## Your instructions
Swap "Hull Type" for "Keel Type" in the records starting at the line containing "Given: Select the" and ending at the end of the records, and give those lines again with nothing else changed. Leave the pictures out of your answer.

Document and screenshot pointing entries
_ _ _
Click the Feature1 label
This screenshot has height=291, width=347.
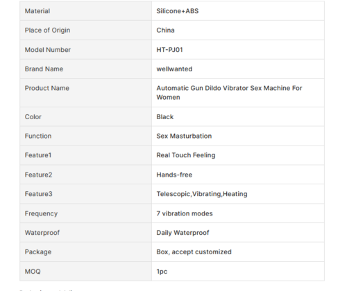click(x=38, y=155)
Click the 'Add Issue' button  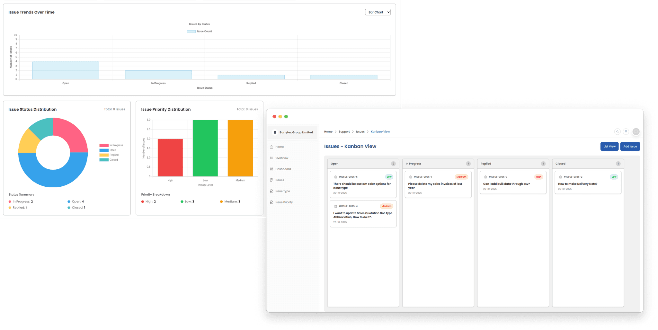tap(630, 147)

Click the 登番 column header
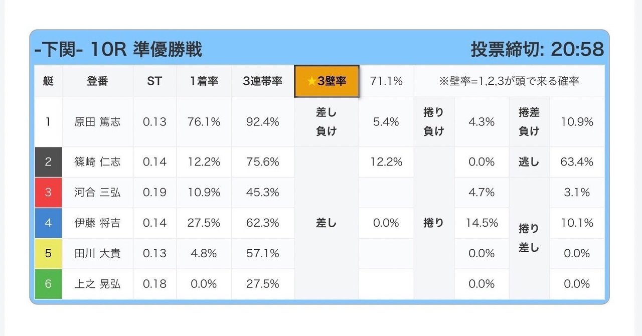97,81
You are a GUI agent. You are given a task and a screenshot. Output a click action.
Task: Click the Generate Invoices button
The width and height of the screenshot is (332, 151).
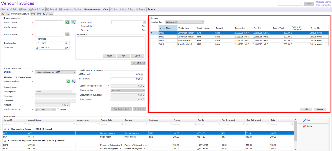(x=92, y=9)
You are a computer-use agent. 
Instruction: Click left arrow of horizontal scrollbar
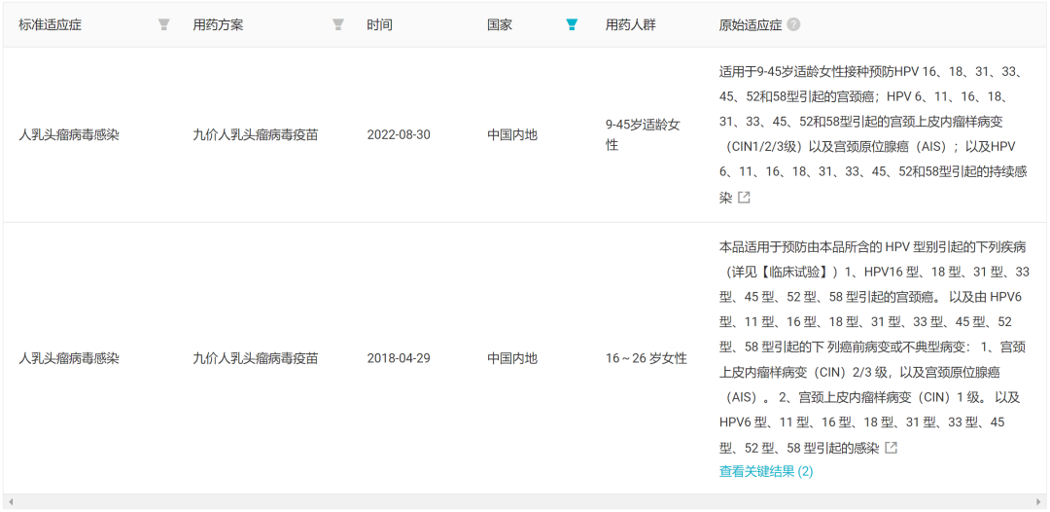coord(11,502)
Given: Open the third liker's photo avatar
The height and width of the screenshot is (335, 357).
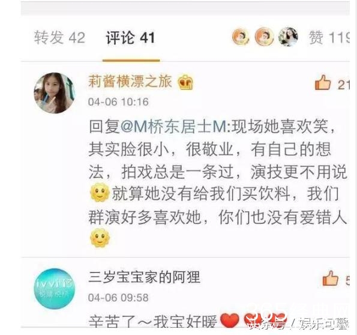Looking at the screenshot, I should [289, 37].
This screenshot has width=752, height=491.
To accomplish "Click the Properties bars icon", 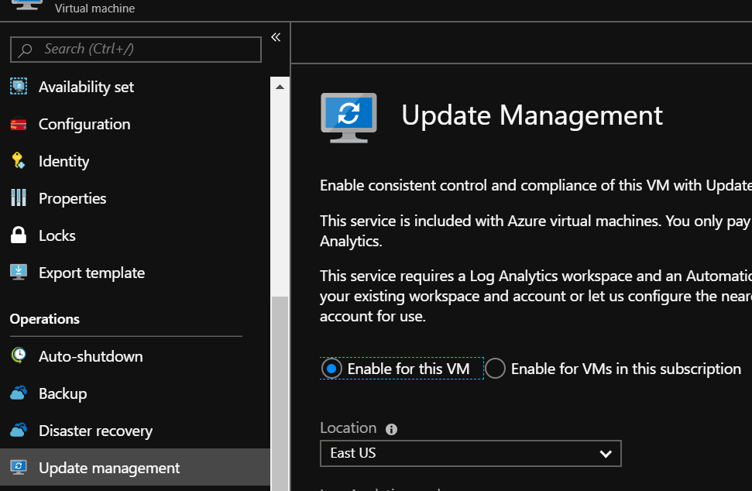I will 19,198.
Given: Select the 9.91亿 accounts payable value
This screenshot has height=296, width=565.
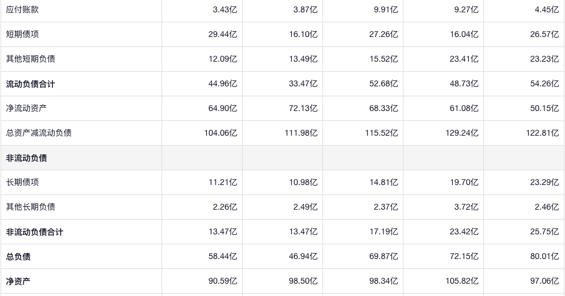Looking at the screenshot, I should click(x=386, y=10).
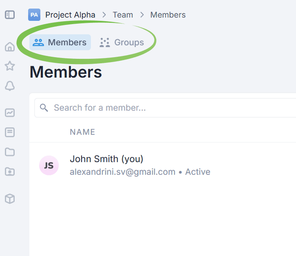Open the document list sidebar icon
The height and width of the screenshot is (256, 296).
tap(10, 132)
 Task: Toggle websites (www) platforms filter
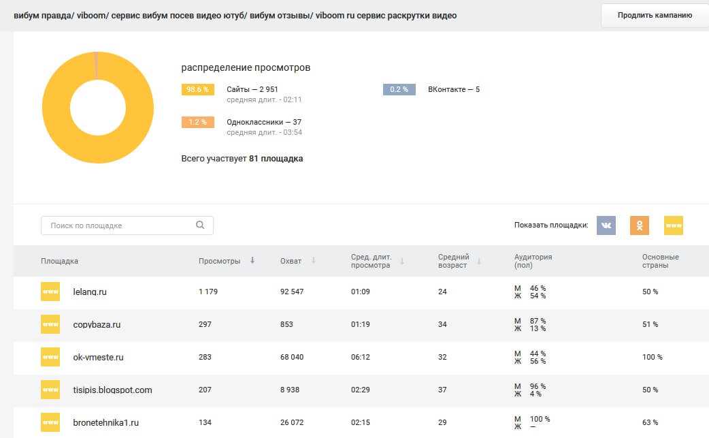[674, 225]
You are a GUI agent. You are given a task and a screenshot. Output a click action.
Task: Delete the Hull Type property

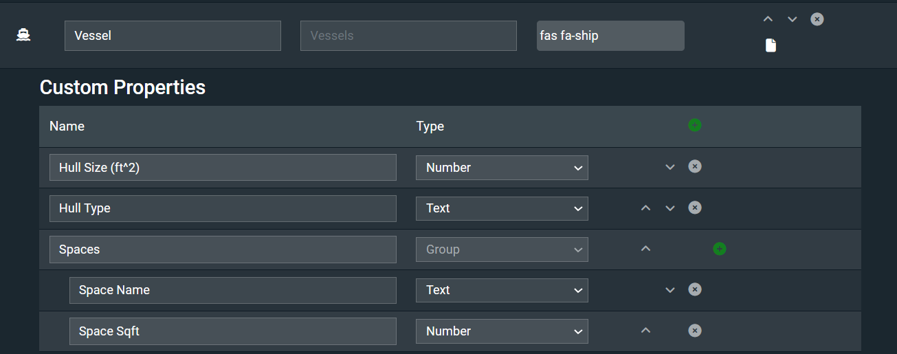click(695, 208)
_ _ _
## Task response
Given: Select the 9.91亿 accounts payable value
This screenshot has height=296, width=565.
Looking at the screenshot, I should click(x=386, y=10).
Open the document list sidebar icon
The height and width of the screenshot is (256, 296).
tap(10, 132)
 Task: Toggle websites (www) platforms filter
[674, 225]
You are a GUI agent. You are given a task and a screenshot. Output a click action.
Task: Delete the Keel Type property

click(695, 208)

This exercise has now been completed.